Digital therapeutics providers are careful to distance themselves from the rest of the digital health market of ‘wellness’ gadgets such as activity monitors and sleep trackers. Consequently, they have striven to mimic the drug industry’s practices and standards, including carrying out clinical tests and sometimes seeking regulatory approvals. Welldoc, the makers of BlueStar, describe it as the ‘first FDA-cleared mobile prescription therapy’ (although digital therapeutics don’t usually need approval by the U.S. Food and Drug Administration, since they often promote lifestyle or dietary changes that are deemed to be low-risk). And Big Health successfully opted to test a placebo version of its insomnia app against the real thing. The digital treatment ‘absolutely spanked the placebo,’ says Hames.

Whether a digital therapeutic involves a tracking sensor or coaching through an app, the acid test is whether they provide a distinct, measurable medical benefit to patients, and so can be recommended by the medical profession. One that does is Virta Health, based in San Francisco. Its goal is to actually ‘reverse’ diabetes without drugs or surgery using online coaching to get people on a special diet high in fats and low on carbs. It has a study by Indiana State University to back up the claim—about half of the 262 people with type 2 diabetes enrolled in a ten-week trial were able to reduce their blood glucose levels to non- diabetic ranges.

Steve Kraus, an investor, says he thinks digital therapeutics will be a ‘real thing’, but he says it’s not clear how many people will succeed with lifestyle intervention in the long run. Instead, he says, digital therapeutics used ‘in combination’ with drugs, to make them work better, could be the idea’s sweet spot.’ Perhaps with that in mind, some digital companies are already allying with pharmaceutical makers. One, Propeller Health, worked with a major pharmaceutical company on what it calls a ‘digitally guided therapy’ platform, combining asthma medication with sensors that patients attach to their inhalers to monitor when they’re used. Patients getting feedback from Propeller’s app end up using the medication less.

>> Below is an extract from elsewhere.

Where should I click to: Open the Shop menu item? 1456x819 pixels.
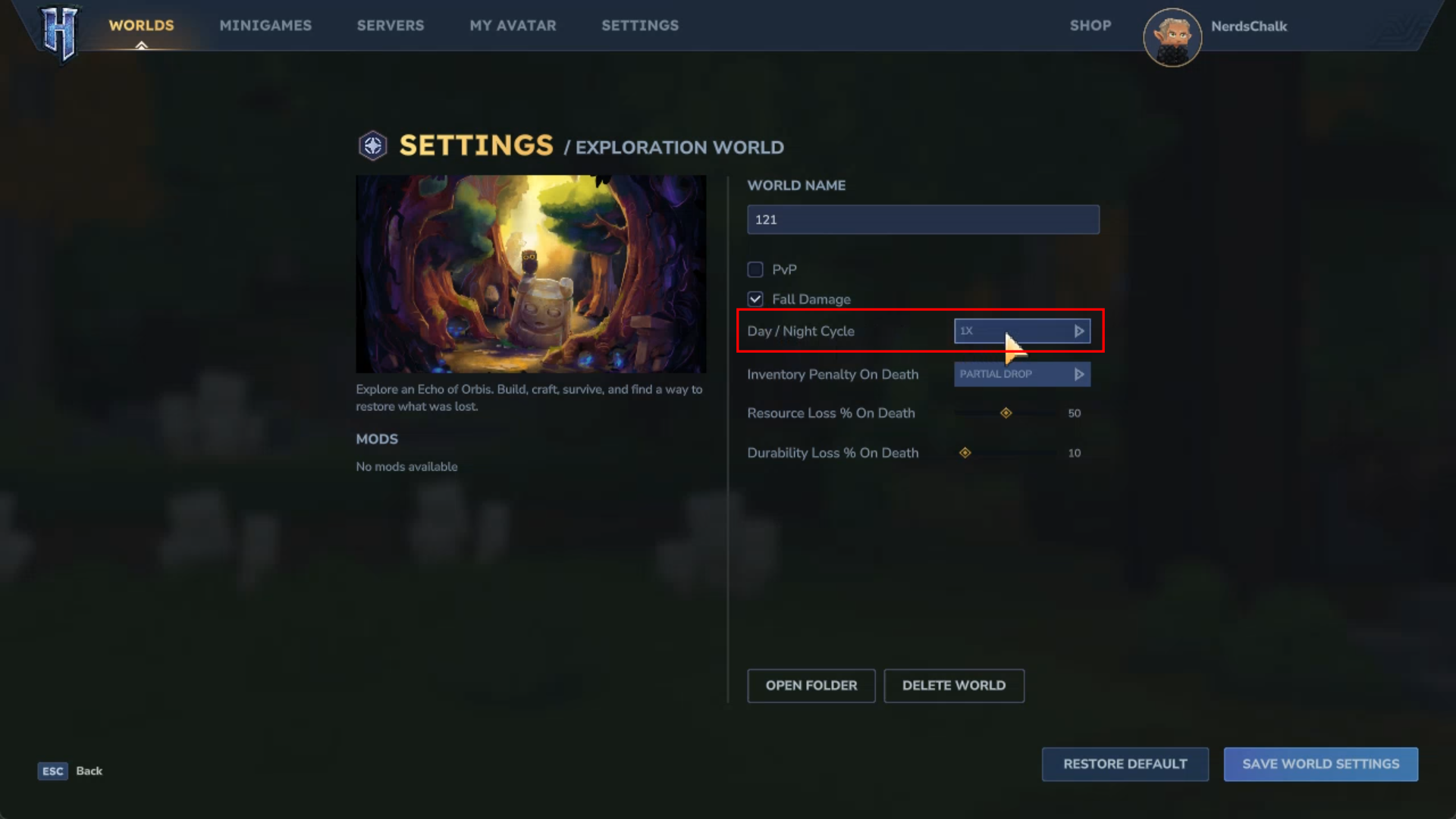1090,25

Hames believes that someday digital therapeutics companies may even outstrip drug companies when it comes to evidence. ‘We’re digital, so we’re going to have a firehose of data,’ he says. Pharmaceutical companies don’t always track the real-world results of their pills once clinical trials are done. But digital therapeutics companies could easily keep on getting data. ‘It’s not in the drug company’s interest because they have already sold the drug,’ he says. ‘But, the insurance companies will say to us, ‘You have the data, so why don’t you just tell us?’’

Some drug company executives remain skeptical, however. Robert Plenge, vice president at Merck’s research labs, even had to look up ‘digital therapeutics’ when asked whether they were important. Plenge doesn’t think the idea would have much impact on drug development and questioned whether digital companies will ever be able to provide the value for money that conventional medicines do. But as some digital therapies are already much cheaper than drug-based equivalents – about $33 a month, to use Big Health insomnia software compared to $73 for six tablets for the sleeping pill Ambien – cost may be what tips the scales in favour of digital.